Who is protected by the Equality Act 2010
[ch 7: pages 208-209]Part V of the EA 10 (“Work”) prohibits discrimination against:
• all employees, job applicants and former employees;
• contract workers, agency workers, sub-contract workers, temps, casual workers, zero hours contract workers, apprentices, people on vocational training, work placements or work experience;
• many freelancers;
• police officers;
• partners;
• barristers;
• office holders; and
• members of a limited liability partnership.
“Employment” is defined in section 83(2)(a), EA 10 as “employment under a contract of employment, a contract of apprenticeship or a contract personally to do work”. To be protected, there must be a contract to work personally. In other words, the individual must be a “worker” (see Chapter 2, page 34).

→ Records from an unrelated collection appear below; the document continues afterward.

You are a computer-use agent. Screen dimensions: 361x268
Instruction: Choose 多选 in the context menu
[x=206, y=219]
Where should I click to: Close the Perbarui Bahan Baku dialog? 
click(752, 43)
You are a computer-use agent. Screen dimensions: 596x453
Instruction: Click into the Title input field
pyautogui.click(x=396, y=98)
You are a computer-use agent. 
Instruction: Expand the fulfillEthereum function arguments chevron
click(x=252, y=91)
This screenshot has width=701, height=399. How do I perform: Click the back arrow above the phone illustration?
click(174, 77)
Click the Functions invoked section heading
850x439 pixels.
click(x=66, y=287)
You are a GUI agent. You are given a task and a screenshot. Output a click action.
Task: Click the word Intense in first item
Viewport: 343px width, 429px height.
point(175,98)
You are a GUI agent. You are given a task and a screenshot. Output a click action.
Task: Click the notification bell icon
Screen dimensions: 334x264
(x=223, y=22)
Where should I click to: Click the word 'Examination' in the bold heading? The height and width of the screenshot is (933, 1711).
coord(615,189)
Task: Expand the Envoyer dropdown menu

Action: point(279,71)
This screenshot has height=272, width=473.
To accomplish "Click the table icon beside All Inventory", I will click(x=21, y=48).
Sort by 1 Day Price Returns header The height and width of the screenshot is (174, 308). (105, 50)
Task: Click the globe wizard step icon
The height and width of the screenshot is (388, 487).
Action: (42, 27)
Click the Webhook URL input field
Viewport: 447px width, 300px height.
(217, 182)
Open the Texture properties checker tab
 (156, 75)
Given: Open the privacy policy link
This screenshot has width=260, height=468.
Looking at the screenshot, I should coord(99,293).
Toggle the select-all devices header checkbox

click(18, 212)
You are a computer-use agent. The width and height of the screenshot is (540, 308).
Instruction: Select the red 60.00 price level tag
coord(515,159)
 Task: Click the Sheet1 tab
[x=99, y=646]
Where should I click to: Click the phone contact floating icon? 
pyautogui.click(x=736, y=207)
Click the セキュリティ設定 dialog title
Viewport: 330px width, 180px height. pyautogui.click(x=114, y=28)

A temporary agency worker can claim against both the agency and the hirer, provided there is a contract to work personally (London Borough of Camden v (1) Pegg (2) Randstad Care Limited (3) Hays Specialist Recruitment Limited [2012] UKEAT/0590/11/LA).
Someone who contracts via a personal service company (PSC) or umbrella company (see Chapter 2) cannot normally bring a claim for discrimination under the EA 10 against the hirer of their services, because there is no “contract personally to do work”, since the contract is with the PSC (Halawi v WDFG UK Limited [2014] EWCA Civ.1387). (For an unusual example when a different result was reached, see EAD Solicitors LLP v Abrams [2015] UKEAT/0054/15/DM).
The genuinely self-employed — those who are freely in business in their own right marketing their services to the world at large, independently and at arms-length — cannot claim under the “work” provisions of the EA 10. See Chapter 2: Self-employment.